Task goal
Convert the records from their first line through the line containing "coord(152,276)" into a JSON list of strings, one string per line, with blank lines omitted.

Data for locating visible targets

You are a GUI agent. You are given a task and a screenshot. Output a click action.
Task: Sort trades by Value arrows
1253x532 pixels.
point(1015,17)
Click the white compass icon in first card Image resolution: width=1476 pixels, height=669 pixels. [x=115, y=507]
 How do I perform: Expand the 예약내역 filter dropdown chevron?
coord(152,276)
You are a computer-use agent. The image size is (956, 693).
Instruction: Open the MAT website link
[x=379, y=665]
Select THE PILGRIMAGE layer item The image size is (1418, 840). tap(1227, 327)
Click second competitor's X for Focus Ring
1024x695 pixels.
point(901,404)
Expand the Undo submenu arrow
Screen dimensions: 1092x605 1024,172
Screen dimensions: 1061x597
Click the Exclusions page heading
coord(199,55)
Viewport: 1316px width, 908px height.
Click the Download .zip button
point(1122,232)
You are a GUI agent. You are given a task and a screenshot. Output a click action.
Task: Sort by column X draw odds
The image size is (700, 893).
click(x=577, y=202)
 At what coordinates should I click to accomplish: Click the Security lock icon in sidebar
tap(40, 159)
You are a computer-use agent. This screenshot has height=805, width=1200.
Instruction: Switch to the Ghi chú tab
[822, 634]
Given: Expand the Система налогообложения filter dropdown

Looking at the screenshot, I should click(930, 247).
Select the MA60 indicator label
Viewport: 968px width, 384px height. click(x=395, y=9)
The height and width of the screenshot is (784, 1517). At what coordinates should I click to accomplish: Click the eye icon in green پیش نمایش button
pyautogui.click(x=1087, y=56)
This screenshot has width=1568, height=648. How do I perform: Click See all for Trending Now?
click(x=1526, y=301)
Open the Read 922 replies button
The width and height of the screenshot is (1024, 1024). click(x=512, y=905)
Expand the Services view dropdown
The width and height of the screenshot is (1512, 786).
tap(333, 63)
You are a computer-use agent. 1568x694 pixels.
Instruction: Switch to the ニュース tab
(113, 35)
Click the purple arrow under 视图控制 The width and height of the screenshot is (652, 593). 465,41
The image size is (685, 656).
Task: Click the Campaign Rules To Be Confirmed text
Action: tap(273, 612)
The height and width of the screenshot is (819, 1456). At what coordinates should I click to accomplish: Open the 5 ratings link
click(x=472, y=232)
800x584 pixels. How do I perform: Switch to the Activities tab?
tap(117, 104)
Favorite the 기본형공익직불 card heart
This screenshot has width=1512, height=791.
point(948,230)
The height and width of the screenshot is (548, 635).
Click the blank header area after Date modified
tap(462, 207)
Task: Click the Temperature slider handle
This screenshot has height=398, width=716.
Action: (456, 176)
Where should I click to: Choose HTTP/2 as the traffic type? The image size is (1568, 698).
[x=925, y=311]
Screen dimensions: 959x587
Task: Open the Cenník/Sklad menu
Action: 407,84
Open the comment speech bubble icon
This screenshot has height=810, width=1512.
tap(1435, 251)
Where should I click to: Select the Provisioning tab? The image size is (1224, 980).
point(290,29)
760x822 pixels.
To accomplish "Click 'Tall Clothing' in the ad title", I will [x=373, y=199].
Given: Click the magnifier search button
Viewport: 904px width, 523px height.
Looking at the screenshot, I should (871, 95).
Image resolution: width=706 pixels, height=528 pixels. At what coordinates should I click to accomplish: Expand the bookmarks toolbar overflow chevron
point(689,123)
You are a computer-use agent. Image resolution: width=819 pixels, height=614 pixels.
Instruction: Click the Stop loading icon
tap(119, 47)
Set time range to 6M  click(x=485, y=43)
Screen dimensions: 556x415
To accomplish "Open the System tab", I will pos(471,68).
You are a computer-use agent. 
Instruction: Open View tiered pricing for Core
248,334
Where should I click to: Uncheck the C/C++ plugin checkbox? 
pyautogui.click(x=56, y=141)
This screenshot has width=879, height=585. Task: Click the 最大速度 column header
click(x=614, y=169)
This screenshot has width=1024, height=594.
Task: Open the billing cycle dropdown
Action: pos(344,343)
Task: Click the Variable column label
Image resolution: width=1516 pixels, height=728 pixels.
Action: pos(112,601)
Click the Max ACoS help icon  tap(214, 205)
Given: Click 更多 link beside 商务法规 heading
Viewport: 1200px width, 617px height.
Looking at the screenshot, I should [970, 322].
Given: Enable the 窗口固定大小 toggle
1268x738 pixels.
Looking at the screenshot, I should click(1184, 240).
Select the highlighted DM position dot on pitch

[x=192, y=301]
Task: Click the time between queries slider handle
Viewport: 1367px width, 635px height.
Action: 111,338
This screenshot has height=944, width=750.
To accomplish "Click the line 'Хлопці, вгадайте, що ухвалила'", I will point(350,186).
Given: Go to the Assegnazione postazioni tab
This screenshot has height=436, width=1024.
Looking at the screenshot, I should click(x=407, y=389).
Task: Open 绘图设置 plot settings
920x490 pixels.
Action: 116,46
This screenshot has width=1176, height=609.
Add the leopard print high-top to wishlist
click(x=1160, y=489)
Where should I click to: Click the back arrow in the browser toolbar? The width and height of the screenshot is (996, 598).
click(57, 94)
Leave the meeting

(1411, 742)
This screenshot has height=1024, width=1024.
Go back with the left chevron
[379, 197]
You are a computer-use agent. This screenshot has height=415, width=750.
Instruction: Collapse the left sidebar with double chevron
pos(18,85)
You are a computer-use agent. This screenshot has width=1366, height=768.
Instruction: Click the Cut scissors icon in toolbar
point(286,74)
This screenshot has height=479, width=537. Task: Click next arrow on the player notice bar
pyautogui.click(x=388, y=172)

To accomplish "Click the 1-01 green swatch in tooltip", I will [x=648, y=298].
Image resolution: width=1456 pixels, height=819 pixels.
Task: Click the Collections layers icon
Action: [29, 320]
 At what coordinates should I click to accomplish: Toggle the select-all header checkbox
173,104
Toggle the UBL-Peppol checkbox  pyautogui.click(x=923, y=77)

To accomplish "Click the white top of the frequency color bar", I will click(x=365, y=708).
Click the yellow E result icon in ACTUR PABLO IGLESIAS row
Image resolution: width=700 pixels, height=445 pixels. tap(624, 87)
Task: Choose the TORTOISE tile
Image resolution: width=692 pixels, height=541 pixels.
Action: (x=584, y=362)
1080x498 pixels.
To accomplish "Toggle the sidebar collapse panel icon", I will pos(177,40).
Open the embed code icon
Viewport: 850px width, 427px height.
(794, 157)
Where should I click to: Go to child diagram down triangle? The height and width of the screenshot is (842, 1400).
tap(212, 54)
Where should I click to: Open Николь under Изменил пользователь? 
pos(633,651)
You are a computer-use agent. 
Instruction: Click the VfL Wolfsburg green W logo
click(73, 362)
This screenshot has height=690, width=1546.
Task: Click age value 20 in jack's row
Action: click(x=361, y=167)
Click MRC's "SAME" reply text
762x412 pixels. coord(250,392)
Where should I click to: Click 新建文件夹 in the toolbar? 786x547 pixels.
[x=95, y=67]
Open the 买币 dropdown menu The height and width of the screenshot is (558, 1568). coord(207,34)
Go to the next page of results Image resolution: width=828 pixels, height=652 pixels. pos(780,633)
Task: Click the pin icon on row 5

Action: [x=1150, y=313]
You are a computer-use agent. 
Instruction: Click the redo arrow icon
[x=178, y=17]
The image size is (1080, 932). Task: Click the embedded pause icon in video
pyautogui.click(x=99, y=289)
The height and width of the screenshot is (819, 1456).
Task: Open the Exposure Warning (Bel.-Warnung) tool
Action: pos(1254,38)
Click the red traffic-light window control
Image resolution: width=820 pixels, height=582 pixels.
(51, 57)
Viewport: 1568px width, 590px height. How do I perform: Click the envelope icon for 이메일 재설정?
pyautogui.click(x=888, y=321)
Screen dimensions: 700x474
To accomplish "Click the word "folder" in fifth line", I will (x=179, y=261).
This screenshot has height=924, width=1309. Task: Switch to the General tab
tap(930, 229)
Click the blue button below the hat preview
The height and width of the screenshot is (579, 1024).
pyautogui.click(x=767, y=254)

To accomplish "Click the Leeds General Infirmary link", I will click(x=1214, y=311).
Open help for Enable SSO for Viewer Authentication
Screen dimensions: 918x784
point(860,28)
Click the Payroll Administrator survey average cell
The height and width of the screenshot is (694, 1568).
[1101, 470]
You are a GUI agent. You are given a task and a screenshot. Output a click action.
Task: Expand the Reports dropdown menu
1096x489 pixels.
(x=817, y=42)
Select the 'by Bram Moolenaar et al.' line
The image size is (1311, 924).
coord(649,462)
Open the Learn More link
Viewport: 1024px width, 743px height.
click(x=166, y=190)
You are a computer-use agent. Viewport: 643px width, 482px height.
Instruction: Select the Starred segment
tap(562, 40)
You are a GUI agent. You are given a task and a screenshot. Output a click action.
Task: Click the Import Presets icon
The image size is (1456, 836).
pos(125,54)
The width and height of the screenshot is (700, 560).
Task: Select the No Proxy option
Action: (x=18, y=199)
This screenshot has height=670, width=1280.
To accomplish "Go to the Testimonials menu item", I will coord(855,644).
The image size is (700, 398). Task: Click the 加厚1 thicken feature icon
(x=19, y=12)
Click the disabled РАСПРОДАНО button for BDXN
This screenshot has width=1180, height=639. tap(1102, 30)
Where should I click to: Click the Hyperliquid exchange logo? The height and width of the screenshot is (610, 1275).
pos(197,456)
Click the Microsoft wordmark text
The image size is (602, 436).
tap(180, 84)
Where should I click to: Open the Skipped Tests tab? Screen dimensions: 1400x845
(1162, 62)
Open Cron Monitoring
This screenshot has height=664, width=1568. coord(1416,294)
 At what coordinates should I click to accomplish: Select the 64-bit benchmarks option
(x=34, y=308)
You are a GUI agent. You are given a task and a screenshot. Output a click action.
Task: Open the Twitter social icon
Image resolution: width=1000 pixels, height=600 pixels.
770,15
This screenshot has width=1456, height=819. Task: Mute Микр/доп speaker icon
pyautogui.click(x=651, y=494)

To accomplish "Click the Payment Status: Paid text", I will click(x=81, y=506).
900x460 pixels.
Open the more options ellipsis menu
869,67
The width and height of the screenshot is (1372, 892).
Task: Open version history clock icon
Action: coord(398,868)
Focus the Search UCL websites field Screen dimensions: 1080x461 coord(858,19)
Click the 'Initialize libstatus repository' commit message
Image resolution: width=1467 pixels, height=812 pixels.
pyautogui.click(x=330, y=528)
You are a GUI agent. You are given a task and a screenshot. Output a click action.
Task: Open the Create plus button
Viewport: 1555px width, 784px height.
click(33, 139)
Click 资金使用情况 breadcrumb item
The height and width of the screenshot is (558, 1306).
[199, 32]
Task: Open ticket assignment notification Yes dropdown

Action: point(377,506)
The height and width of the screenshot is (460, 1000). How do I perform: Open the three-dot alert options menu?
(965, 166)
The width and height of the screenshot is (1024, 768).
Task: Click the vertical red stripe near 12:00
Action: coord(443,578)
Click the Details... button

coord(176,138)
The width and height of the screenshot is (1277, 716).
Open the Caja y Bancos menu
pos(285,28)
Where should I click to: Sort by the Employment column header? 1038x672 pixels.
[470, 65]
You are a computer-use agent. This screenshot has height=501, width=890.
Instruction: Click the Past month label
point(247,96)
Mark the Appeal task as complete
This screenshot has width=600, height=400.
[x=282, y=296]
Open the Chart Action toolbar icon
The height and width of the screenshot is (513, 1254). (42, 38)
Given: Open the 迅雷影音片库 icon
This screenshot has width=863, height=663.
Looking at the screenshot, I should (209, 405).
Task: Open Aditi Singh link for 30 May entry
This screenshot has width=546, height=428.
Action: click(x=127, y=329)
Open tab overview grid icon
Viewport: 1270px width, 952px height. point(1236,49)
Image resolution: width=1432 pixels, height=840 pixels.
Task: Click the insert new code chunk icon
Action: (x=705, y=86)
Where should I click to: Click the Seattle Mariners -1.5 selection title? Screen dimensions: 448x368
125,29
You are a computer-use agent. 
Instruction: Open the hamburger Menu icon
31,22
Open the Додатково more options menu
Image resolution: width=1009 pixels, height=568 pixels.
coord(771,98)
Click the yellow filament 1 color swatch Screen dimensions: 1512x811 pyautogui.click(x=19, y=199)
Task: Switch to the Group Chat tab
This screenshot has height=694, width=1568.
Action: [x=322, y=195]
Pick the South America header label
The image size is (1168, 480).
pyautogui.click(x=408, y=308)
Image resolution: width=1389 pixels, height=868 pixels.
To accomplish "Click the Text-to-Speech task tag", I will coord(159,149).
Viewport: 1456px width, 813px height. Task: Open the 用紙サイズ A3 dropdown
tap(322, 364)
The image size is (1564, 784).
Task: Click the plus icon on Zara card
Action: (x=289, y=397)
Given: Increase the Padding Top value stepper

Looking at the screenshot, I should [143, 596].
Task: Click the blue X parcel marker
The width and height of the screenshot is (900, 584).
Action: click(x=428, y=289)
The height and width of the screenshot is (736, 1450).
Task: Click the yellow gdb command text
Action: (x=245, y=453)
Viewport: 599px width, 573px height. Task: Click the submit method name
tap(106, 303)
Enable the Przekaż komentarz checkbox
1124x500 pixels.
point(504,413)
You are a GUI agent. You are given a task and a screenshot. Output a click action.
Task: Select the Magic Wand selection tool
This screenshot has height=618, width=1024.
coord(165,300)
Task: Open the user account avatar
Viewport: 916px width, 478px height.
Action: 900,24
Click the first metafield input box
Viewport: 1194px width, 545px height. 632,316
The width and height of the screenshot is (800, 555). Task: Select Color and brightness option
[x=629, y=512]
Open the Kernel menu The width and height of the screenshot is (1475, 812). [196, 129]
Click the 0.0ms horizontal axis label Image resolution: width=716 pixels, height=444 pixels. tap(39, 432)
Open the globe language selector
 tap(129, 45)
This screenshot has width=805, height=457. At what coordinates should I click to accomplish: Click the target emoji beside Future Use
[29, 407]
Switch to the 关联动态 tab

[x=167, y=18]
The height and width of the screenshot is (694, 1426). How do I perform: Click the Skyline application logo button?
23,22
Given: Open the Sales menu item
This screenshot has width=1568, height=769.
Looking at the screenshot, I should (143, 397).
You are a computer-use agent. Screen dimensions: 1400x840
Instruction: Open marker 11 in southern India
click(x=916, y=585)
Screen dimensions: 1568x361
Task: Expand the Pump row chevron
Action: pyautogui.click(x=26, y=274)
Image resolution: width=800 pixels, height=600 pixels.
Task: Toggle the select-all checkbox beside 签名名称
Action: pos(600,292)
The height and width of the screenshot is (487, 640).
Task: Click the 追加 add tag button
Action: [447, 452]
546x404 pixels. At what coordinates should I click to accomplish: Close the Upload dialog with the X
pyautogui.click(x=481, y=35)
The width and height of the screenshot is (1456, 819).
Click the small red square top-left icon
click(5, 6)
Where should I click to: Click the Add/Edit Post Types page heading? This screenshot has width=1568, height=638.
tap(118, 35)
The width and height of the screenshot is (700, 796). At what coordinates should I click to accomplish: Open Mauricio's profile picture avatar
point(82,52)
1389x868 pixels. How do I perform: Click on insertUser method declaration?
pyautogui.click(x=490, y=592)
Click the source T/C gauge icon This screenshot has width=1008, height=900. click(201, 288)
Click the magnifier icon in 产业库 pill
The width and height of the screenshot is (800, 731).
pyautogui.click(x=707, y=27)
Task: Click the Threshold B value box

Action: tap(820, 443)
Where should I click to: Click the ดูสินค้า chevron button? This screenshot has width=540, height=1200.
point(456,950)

Finished task
[
  "You are a GUI agent. You are given a task and a screenshot. Output a click action.",
  "Task: Sort trades by Value arrows",
  "1253x532 pixels.",
  "point(1015,17)",
  "Click the white compass icon in first card Image resolution: width=1476 pixels, height=669 pixels. [x=115, y=507]",
  " How do I perform: Expand the 예약내역 filter dropdown chevron?",
  "coord(152,276)"
]